Dezinformacje grudniowe

Oskarżenia o powszechną walkę z Bożym Narodzeniem w Europie to jeden z motywów regularnie – wedle speców od dezinformacji – promowany m.in. przez źródła rosyjskie. Informacje o licznych napaściach imigranckich zbójów na choinki ustawiane w zachodnich miastach często kiełkują w mediach rosyjskojęzycznych, które czasem okraszają to – równie „prawdziwymi” – alarmującymi wieściami o odgórnych zakazach dla Dziadka Mroza na Ukrainie. Ofiarą dezinformacji pada też centrum unijnej Europy, czyli miasto Bruksela. Zaczęło się od 2012 r., gdy jedyny raz na Grand Place zamiast ściętego drzewa ustawiono podświetlaną metalową konstrukcję stylizowaną na choinkę.

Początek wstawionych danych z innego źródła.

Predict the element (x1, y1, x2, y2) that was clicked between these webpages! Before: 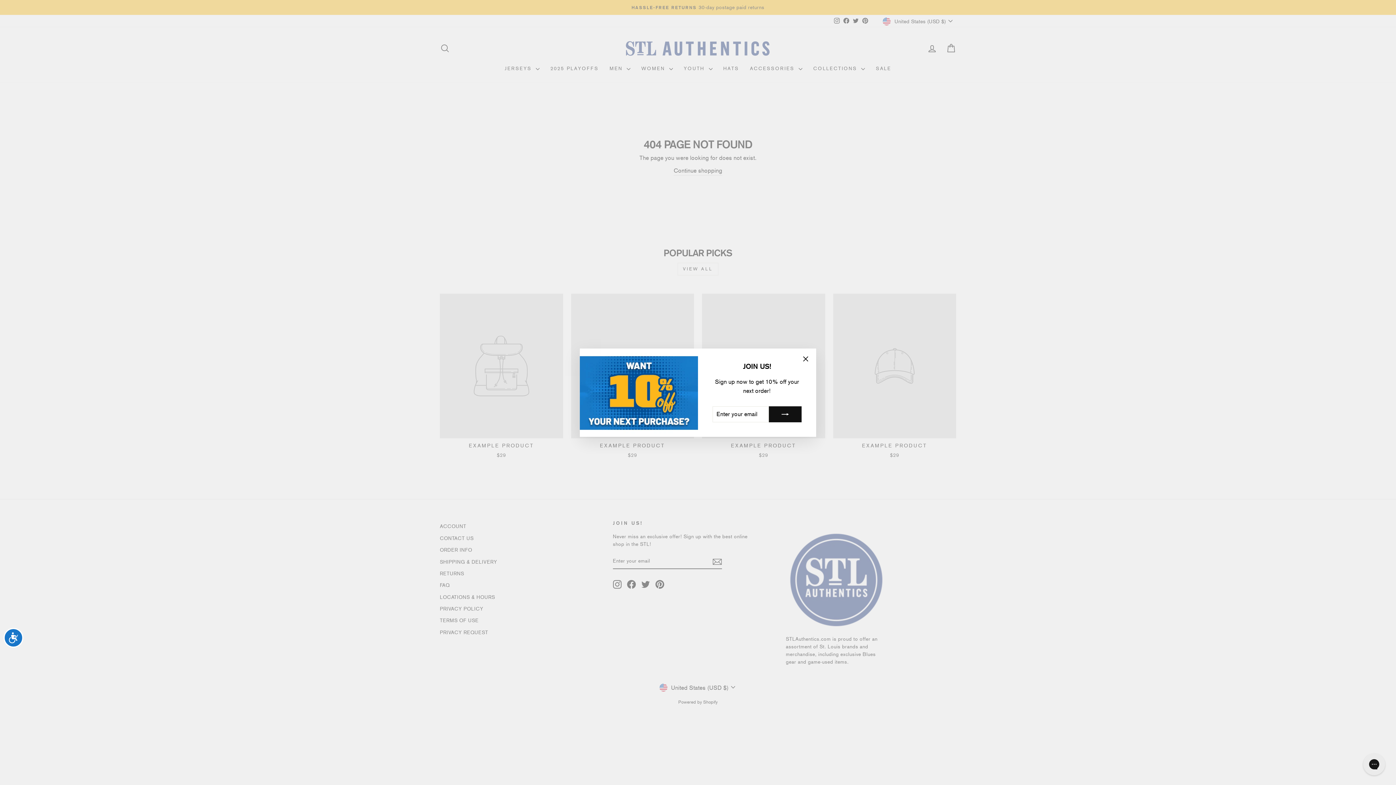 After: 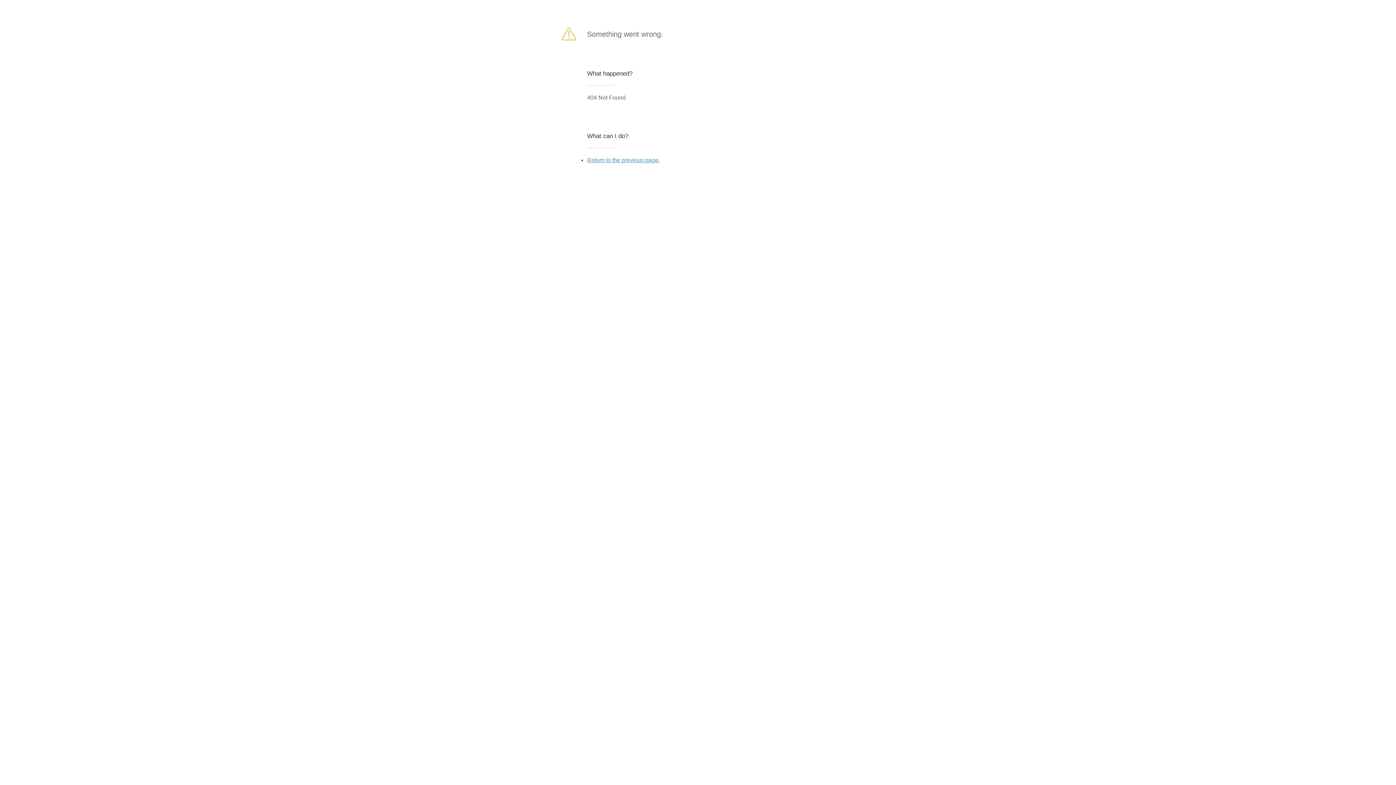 Action: bbox: (769, 406, 801, 422)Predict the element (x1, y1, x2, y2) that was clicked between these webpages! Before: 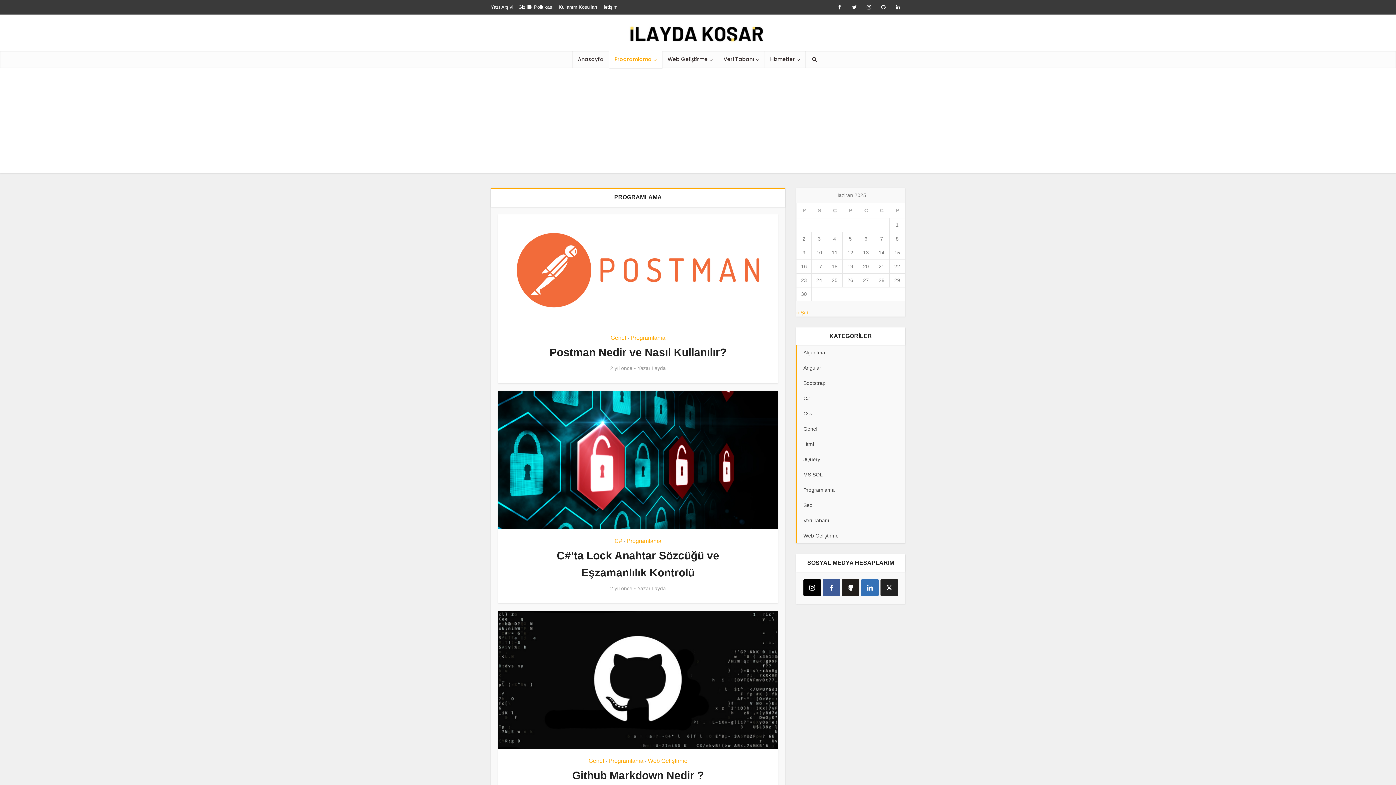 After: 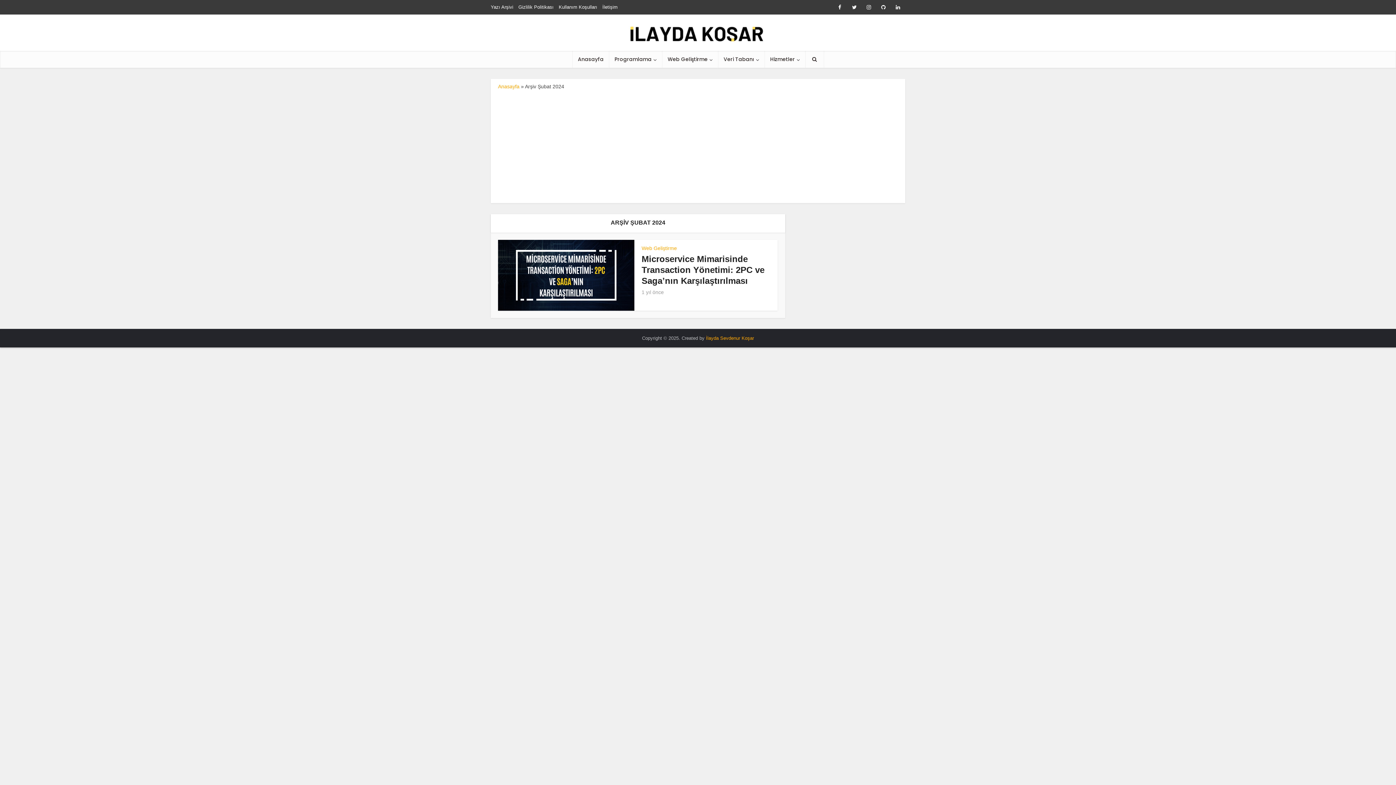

Na fałszywki o „rezygnacji z choinki, by nie razić niechrześcijan”, w Brukseli nabrały się wówczas nawet całkiem poważne media, choć przecież w tym samym 2012 r. na brukselskim rynku – jak co roku – ustawiono dużą szopkę ze scenami bożonarodzeniowymi. Ponadto choinka, a konkretnie długość okresu, przez który stoi w budynku Parlamentu Europejskiego, bywa obiektem czujnej obserwacji m.in. ze strony niektórych europosłów obawiających się o ten „symbol chrześcijańskiej tożsamości” Europy. Zdarzały się protesty, że drzewko stało zbyt krótko, bo nie zastali jej po powrocie z przerwy świątecznej do Brukseli.